Cuautla, Mor.-Al tiempo de que los involucrados en el producto caña de azúcar temen que el nuevo etiquetado frontal para alimentos y bebidas no alcohólicas, satanice al azúcar como un producto dañino para la salud, la Unión Nacional de Cañeros aseguran que a partir de este mes de noviembre se dará el ajuste final del precio por tonelada de azúcar de la zafra 2019-2020, según dijo el presidente de la Asociación local de productores de caña de azúcar de la Confederación Nacional de Propietarios Rurales (CNPR), Pedro Ocampo Álvarez de Zacatepec.
Este líder cañero destacó que se tiene ya oficialmente el ajuste final que será de 99.74 pesos por tonelada de caña en beneficio de todos los productores, tras presentar la minuta oficial donde se asentó el ajuste final, con datos exactos para los productores.
“Nos encontramos en una campaña contra el azúcar, se ha estigmatizado por considerarla culpable de la obesidad, diabetes, cuando en eso contribuyen otros factores”, dijo por su parte Américo Saviñón, representante del organismo, durante las mesas de trabajo del Instituto Interamericano de Cooperación para la Agricultura (IICA), enfocadas en integrar una agenda intersectorial.

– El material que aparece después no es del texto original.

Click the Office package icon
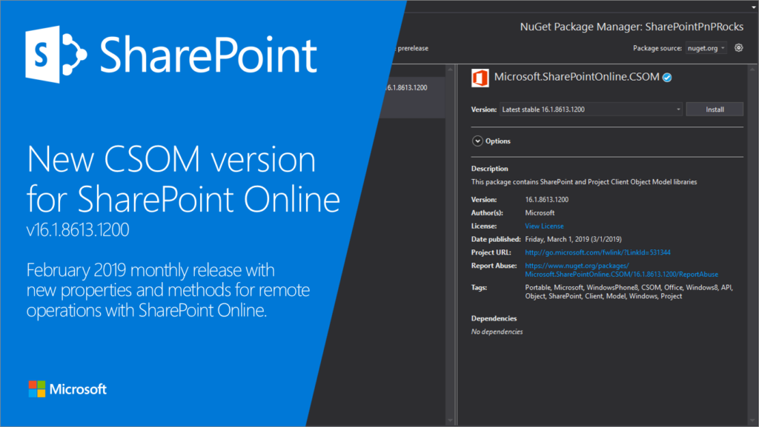 (x=481, y=77)
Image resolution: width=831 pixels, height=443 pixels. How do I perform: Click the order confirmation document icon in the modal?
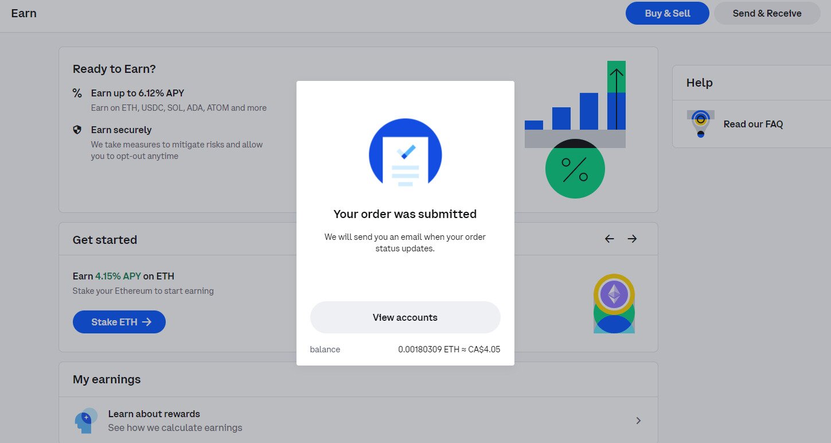(x=404, y=153)
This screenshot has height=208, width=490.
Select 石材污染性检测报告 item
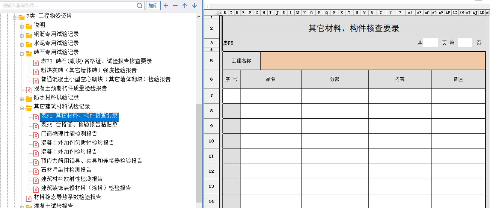(66, 170)
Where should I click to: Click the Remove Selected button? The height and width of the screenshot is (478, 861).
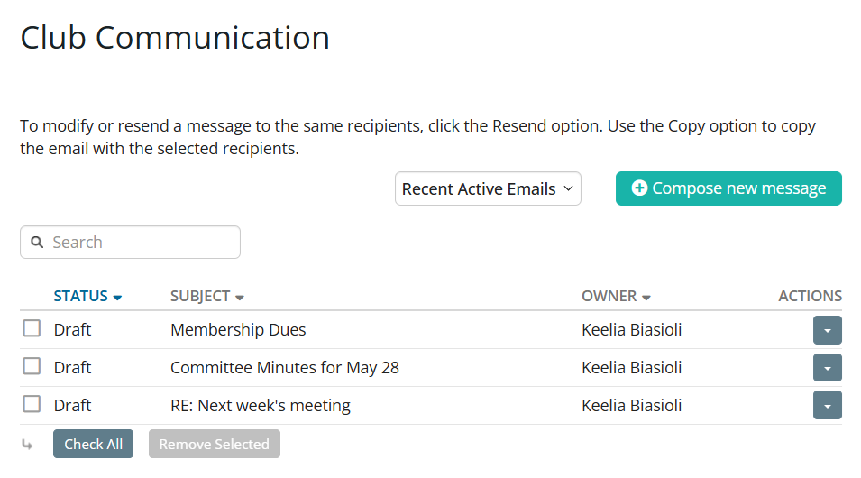click(214, 444)
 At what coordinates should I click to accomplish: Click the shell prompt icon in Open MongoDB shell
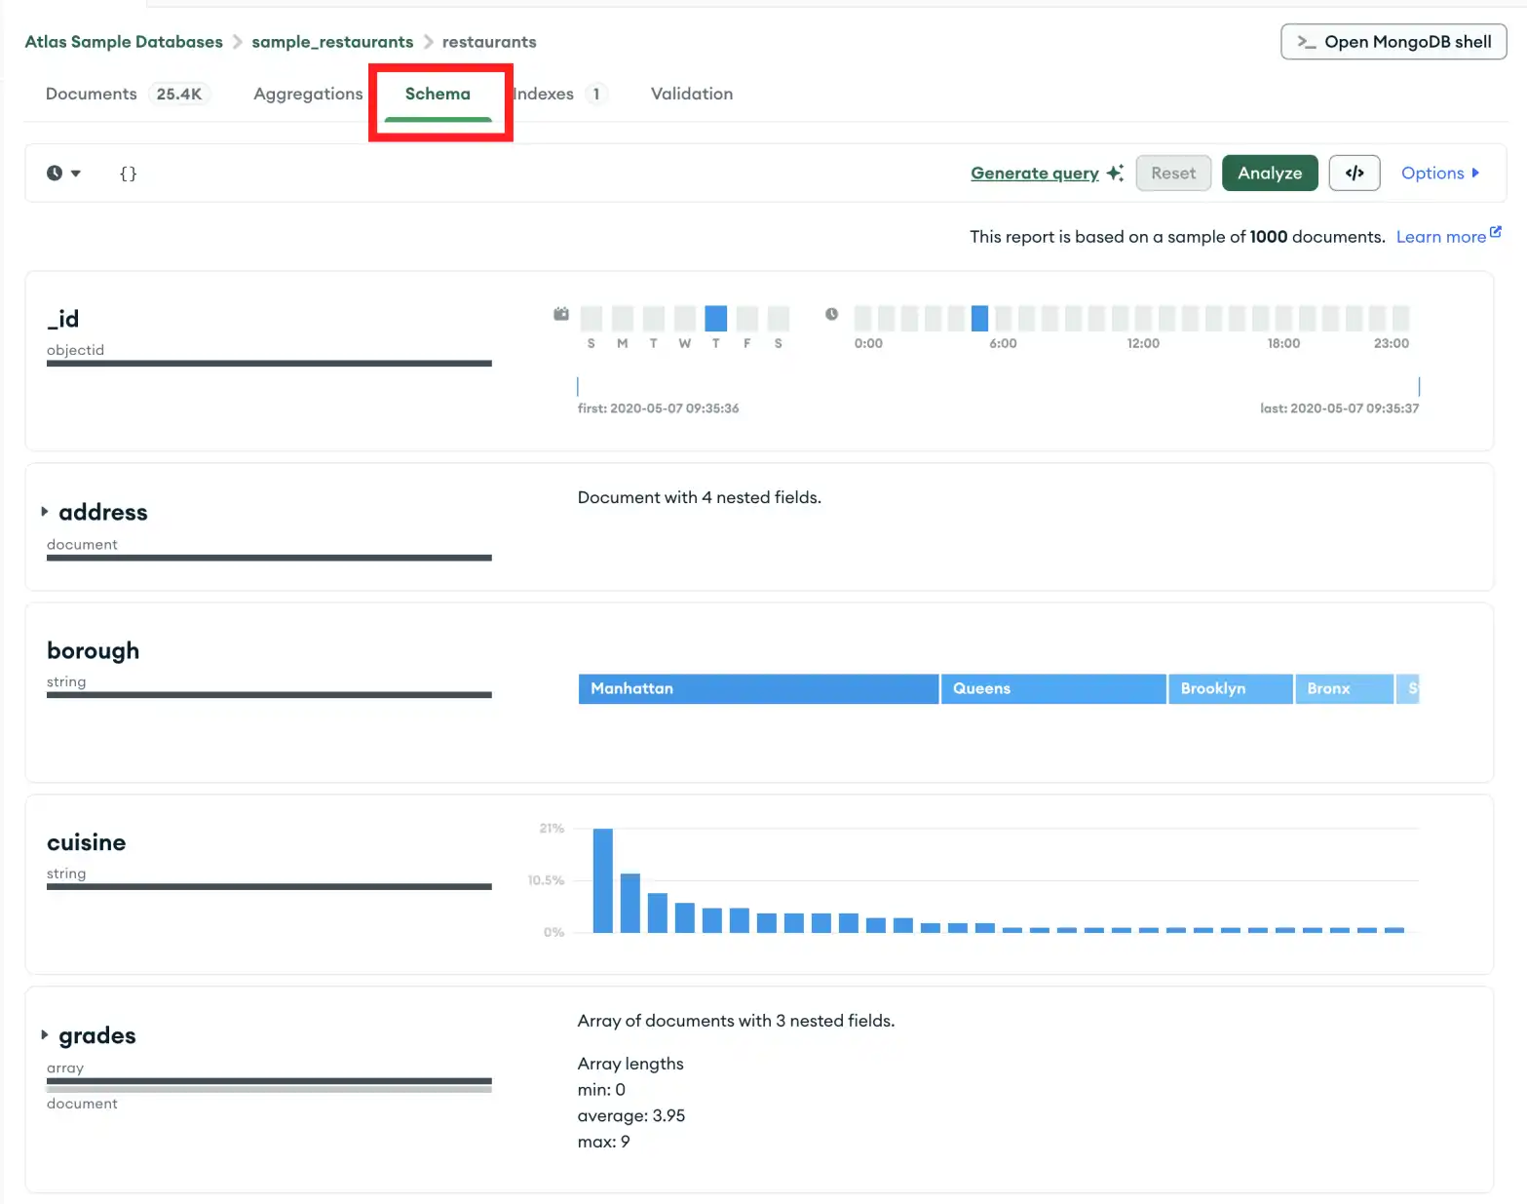click(x=1306, y=42)
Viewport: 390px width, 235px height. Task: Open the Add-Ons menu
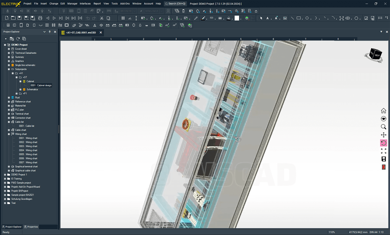tap(125, 4)
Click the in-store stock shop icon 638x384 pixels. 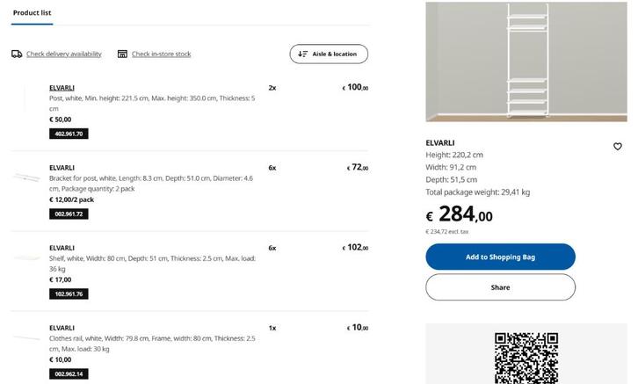point(122,54)
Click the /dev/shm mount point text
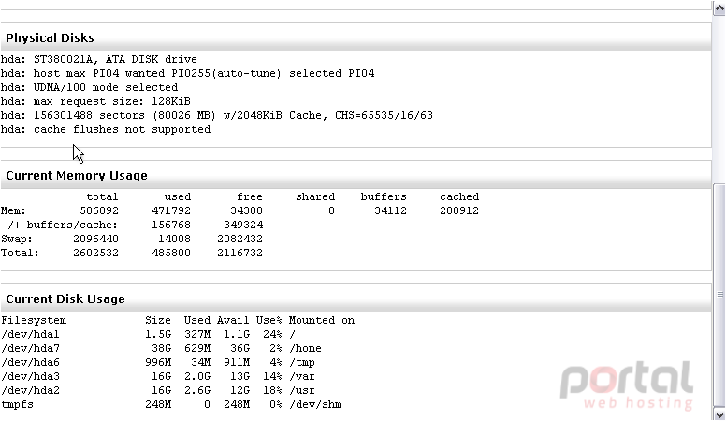This screenshot has width=726, height=421. click(315, 404)
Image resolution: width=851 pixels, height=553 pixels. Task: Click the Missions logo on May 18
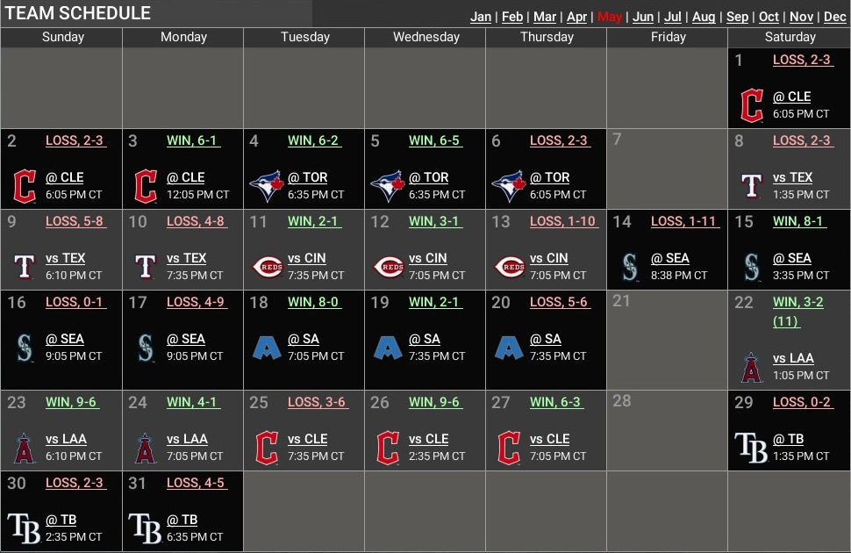[266, 348]
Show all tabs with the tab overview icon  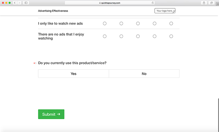[x=211, y=3]

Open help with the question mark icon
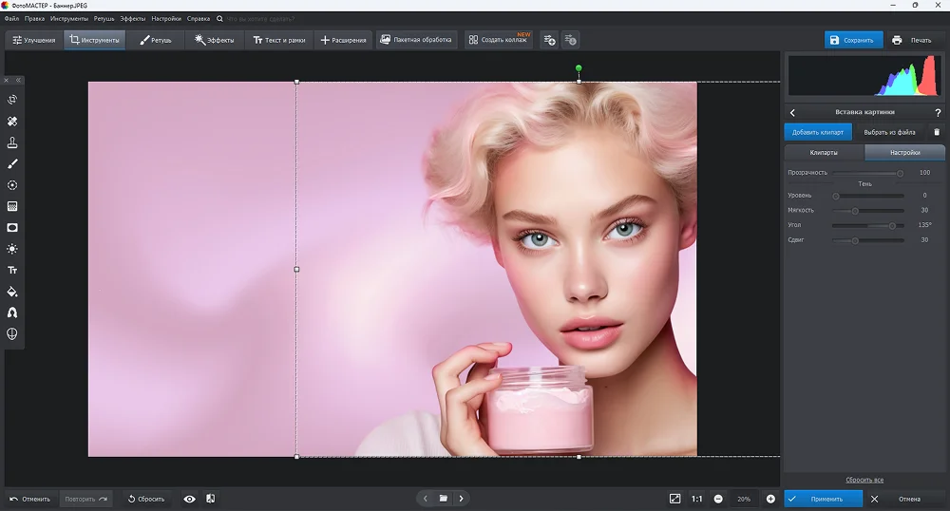(x=938, y=113)
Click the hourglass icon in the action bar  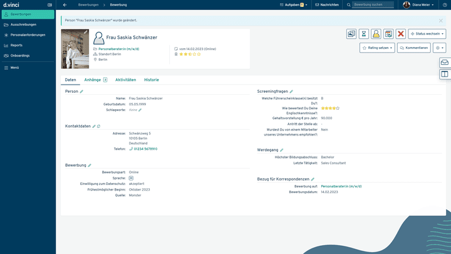(363, 34)
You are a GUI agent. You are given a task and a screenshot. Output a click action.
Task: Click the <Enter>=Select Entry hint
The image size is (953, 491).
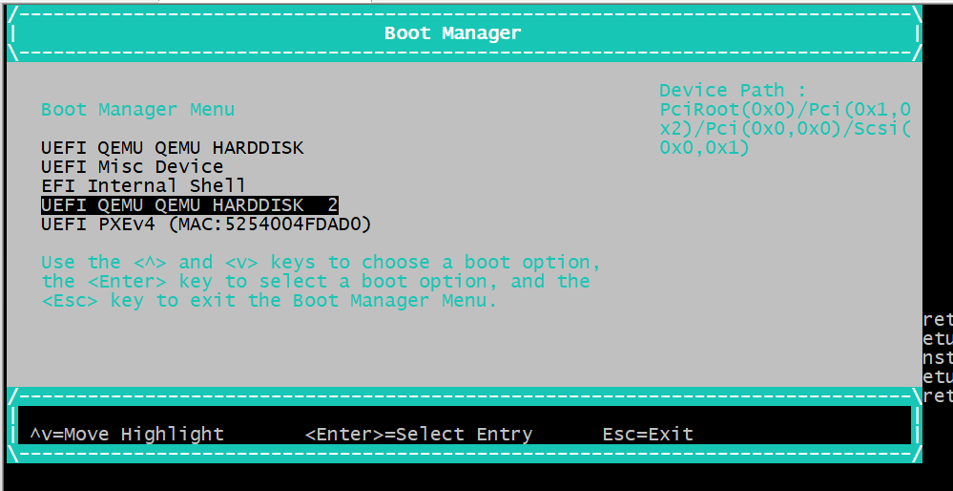[419, 435]
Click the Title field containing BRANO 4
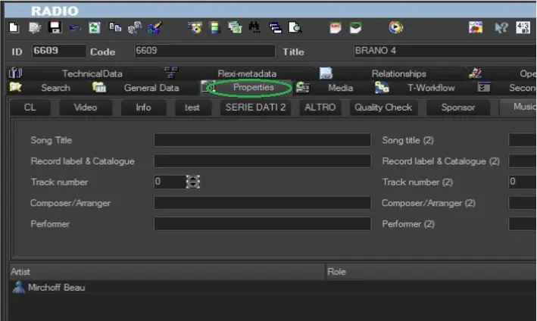This screenshot has height=321, width=537. pyautogui.click(x=443, y=51)
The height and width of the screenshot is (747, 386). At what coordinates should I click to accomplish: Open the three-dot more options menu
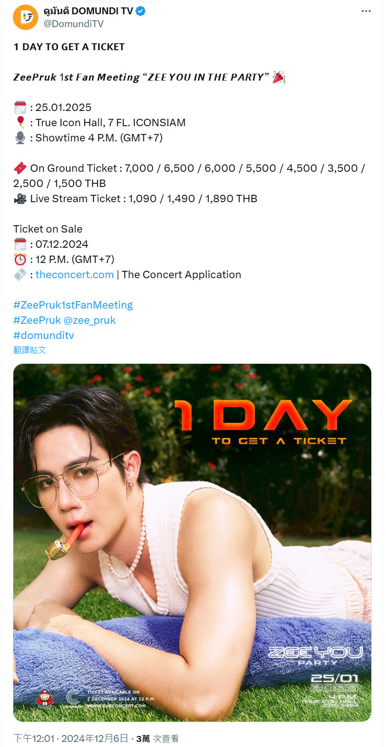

Pero ¿Es en realidad el azúcar la principal causa de obesidad, diabetes y otras enfermedades en México?.
El azúcar cristalizado, como hoy se conoce, data de dos mil 600 años atrás, de acuerdo a fuentes documentales originarias y a datos arqueológicos. Investigadores concuerdan en que el lugar de origen de la planta conocida como caña de azúcar —Saccharum officinarum, su nombre científico— está situado al norte de Bengala, en la India. Existe también constancia de que era conocida por la cultura china, a través de los dibujos plasmados en algunas piezas de porcelana de centurias atrás. En ambos imperios su descubrimiento se consideró secreto de Estado y su consumo, reservado exclusivamente para la nobleza y sabios de ambas culturas.
La introducción de la caña de azúcar en México se atribuye a Hernán Cortés, quien en 1524, construyó en la Nueva España, en el poblado de Totogatl, perteneciente al actual municipio de Santiago Tuxtla, en el estado de Veracruz, el primer trapiche al que puso por nombre “Tuxtla”. A partir de entonces, la agroindustria azucarera se desarrolló en forma ininterrumpida, convirtiéndose al día de hoy en una de las actividades económicas del agro mexicano con mayor tradición y trascendencia en el desarrollo económico.
La actividad azucarera es pilar fundamental de la economía nacional y regional al incidir en al menos 15 estados de la República Mexicana. Se desarrolla en 267 municipios rurales, genera un valor de producción primaria de cerca de 30 mil millones de pesos y actualmente alrededor de tres millones de mexicanos dependen de ella, directa o indirectamente. Clasificada entre las cinco actividades económicas más importantes de nuestro país después de las cadenas productivas de la cebada-cerveza, el trigo-panificación, el maíz-tortilla y el agave-tequila.
El azúcar de caña se consume en México hace más de 500 años y nunca se supo que causara problemas de salud, sino que, por el contrario, la Ley la considera un bien de consumo básico para la población.
Como resultado de los altos índices de obesidad que sufre nuestro país, y que de acuerdo a las autoridades sanitarias han contribuido a la mortandad relacionada con el Covid 19, se ha iniciado una campaña de estigmatización del uso del azúcar de caña. Como en todos los fenómenos de esta naturaleza no podemos afirmar que una sola variable explica el fenómeno, a ello han contribuido otras como los cambios en los hábitos alimenticios de nuestra población y el sedentarismo, sólo por mencionar algunas.
De acuerdo a cifras oficiales proporcionadas por la Cámara Nacional de las Industrias Azucarera y Alcoholera el consumo de azúcar de caña por habitante ha disminuido en nuestro país alrededor del 36 por ciento en los últimos 25 años por lo que este producto no puede ser directamente responsable del incremento en sobrepeso, obesidad, diabetes y otras enfermedades.
Enfrentar este problema requiere de acciones conjuntas implementadas de manera paralela en muchos frentes; necesitamos entre otras medidas hacer obligatoria la práctica deportiva de nuestros niños, adolescentes y adultos, así como la enseñanza de una alimentación balanceada.